Material for this task:
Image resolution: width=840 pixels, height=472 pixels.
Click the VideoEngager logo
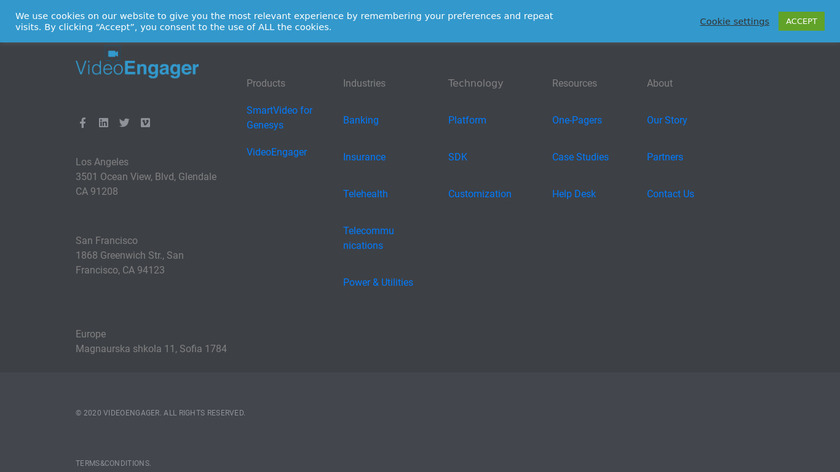pos(137,65)
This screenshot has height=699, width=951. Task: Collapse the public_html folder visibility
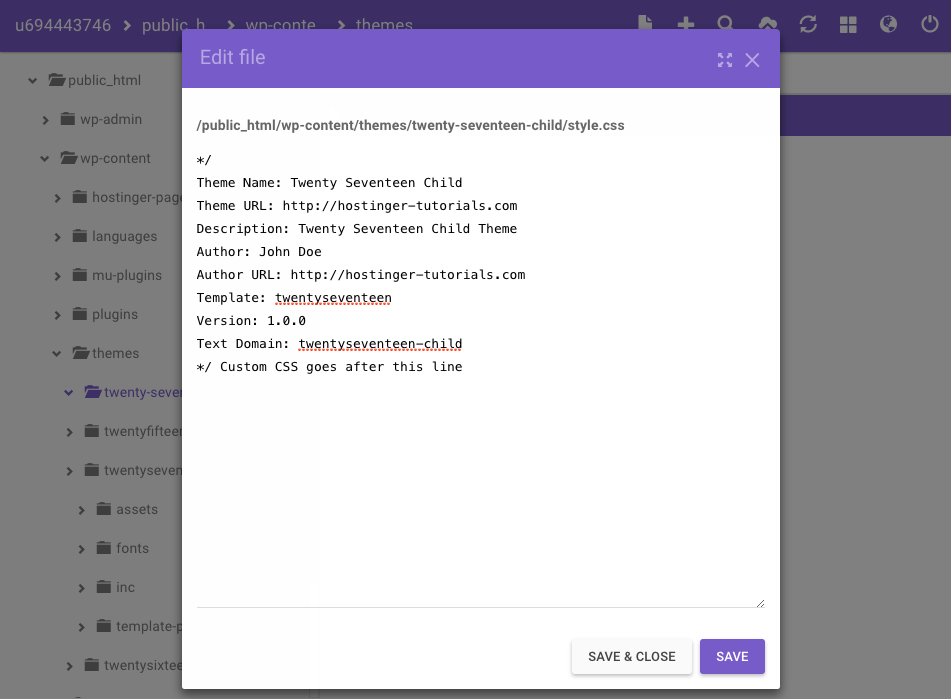pyautogui.click(x=32, y=80)
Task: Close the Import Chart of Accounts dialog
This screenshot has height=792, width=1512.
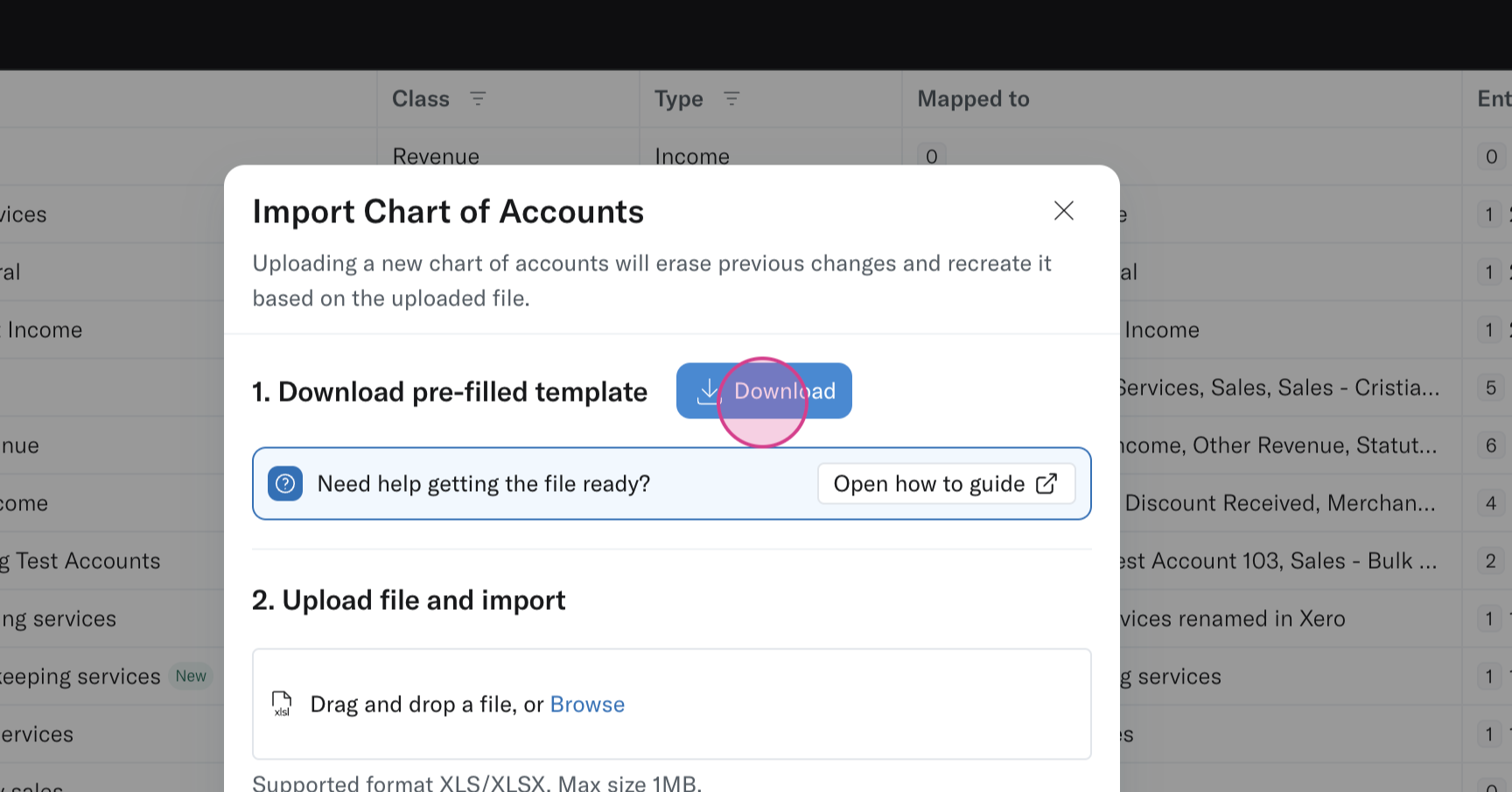Action: pyautogui.click(x=1063, y=211)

What is required: Rewrite the listing above as a JSON list of strings, with one string for each line and blank lines omitted. Leave the pictures out of your answer.

Final answer:
[
  "Image resolution: width=840 pixels, height=472 pixels.",
  "Click the VideoEngager logo",
  "pos(137,65)",
  "This screenshot has height=699, width=951. Task: Collapse the public_html folder visibility",
  "pyautogui.click(x=32, y=80)",
  "Task: Close the Import Chart of Accounts dialog",
  "This screenshot has height=792, width=1512.",
  "Action: pyautogui.click(x=1063, y=211)"
]